- **WHAT YOU NEED TO DO**: Lay out the items from the line containing "This screenshot has height=514, width=984." down to the line containing "will click(675, 43)." as a numbered list, including both of those lines and omitting blank lines.

** start **

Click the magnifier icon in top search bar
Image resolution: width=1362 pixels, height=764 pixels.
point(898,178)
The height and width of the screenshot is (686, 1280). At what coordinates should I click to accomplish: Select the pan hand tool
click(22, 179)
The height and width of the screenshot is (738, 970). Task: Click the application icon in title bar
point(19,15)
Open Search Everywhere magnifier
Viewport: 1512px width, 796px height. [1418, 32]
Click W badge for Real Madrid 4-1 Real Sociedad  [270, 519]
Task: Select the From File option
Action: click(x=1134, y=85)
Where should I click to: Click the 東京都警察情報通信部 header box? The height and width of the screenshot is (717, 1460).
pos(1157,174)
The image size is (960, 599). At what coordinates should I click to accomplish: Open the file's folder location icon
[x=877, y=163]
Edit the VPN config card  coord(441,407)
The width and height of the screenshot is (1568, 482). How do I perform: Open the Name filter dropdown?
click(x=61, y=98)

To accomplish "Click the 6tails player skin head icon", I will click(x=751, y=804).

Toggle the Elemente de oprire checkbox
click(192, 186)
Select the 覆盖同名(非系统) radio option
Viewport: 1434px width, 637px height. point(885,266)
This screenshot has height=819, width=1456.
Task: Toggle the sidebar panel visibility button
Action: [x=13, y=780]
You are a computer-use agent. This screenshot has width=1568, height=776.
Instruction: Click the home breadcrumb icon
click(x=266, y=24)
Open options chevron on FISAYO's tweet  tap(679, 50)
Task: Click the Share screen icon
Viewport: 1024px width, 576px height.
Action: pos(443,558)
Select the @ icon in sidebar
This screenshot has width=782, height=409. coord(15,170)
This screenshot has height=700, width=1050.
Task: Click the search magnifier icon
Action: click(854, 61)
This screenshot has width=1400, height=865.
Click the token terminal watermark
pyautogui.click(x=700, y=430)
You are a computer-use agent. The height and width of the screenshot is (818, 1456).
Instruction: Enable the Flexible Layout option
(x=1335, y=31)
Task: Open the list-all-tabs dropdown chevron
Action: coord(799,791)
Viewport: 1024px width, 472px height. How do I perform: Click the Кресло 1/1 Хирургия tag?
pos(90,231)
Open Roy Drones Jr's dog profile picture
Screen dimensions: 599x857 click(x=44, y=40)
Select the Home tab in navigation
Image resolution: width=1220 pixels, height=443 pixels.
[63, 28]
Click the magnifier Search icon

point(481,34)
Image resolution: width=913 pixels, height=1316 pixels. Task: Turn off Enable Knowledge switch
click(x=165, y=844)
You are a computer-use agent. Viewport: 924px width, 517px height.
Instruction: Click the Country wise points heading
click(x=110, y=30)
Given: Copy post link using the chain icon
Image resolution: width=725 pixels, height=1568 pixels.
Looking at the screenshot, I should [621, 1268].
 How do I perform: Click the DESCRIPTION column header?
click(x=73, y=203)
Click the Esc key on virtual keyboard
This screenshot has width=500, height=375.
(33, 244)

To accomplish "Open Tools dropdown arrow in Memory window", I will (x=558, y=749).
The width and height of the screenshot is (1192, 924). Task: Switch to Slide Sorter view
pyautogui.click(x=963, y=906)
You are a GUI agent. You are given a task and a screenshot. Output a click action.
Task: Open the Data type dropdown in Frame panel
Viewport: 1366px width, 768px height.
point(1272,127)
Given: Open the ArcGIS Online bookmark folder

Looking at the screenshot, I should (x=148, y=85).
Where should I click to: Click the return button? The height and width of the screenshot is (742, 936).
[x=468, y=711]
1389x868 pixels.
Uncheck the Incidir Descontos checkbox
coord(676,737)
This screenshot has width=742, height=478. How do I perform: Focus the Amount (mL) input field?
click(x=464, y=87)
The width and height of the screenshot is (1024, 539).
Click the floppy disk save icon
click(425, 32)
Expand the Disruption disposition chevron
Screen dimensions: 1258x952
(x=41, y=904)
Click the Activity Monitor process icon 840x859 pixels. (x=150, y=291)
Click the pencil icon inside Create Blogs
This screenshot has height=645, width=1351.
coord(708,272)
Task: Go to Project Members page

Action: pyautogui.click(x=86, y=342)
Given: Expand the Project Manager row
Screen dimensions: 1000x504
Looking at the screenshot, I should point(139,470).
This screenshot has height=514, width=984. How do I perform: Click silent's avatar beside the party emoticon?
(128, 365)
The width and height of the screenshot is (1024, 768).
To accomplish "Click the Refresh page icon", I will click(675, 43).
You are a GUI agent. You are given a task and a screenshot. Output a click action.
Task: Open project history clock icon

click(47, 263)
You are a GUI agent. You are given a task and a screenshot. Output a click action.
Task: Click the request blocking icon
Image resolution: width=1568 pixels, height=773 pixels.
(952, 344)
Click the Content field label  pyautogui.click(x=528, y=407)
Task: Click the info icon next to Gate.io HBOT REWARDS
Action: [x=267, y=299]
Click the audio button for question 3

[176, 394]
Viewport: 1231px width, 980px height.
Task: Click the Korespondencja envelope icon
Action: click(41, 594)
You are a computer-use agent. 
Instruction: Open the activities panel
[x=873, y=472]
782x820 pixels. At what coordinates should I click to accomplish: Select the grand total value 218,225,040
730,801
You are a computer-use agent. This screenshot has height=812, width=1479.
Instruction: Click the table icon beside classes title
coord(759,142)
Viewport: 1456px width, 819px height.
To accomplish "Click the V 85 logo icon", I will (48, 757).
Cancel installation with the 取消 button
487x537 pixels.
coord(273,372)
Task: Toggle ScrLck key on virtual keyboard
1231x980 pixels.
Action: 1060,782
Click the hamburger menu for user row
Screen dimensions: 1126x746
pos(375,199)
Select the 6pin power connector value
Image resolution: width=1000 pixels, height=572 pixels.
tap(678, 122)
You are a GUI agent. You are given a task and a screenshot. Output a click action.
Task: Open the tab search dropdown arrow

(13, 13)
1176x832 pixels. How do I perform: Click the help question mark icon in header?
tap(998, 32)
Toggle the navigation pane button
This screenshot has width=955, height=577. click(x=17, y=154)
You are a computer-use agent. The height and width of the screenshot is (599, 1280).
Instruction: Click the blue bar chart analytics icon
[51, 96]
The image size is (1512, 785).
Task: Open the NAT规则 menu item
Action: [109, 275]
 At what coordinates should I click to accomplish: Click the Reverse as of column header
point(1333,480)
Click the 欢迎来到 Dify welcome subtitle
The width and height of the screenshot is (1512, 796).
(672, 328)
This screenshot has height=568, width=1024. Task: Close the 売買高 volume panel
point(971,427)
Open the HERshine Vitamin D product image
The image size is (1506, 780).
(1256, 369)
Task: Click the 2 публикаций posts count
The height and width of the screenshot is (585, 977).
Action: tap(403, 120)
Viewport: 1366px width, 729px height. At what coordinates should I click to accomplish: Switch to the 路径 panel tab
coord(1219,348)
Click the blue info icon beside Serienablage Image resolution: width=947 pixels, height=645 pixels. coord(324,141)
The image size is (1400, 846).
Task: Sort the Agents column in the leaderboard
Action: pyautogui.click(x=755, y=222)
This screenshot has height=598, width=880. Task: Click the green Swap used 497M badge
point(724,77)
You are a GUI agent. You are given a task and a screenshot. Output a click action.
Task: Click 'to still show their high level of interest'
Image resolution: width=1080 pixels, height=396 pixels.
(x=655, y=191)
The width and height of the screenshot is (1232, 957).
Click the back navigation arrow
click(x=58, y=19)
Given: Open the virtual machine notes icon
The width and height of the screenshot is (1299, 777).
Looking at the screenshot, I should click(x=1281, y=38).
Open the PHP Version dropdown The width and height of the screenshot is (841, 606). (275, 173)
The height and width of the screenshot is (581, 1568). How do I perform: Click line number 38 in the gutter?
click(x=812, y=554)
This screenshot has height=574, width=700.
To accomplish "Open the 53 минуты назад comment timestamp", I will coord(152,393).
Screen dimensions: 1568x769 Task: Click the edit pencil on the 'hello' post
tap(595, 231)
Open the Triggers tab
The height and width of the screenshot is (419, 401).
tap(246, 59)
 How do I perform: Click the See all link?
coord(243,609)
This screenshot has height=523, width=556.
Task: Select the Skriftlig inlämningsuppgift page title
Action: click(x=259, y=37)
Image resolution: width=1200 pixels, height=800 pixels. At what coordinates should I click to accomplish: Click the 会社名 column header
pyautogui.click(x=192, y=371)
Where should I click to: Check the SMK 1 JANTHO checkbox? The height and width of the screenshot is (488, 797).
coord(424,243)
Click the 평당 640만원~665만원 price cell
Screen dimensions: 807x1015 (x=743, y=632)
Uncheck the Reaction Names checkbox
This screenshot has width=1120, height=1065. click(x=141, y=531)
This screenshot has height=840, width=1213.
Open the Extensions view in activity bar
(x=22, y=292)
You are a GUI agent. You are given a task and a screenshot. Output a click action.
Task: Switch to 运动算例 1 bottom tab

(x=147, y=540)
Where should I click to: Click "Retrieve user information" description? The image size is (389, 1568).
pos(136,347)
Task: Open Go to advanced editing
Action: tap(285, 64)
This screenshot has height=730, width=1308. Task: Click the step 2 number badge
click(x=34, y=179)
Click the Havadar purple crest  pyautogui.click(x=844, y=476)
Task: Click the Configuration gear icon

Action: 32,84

** end **

- **FINISHED TASK**:
1. This screenshot has height=514, width=984. How do I perform: Click silent's avatar beside the party emoticon?
2. (128, 365)
3. The width and height of the screenshot is (1024, 768).
4. To accomplish "Click the Refresh page icon", I will click(675, 43).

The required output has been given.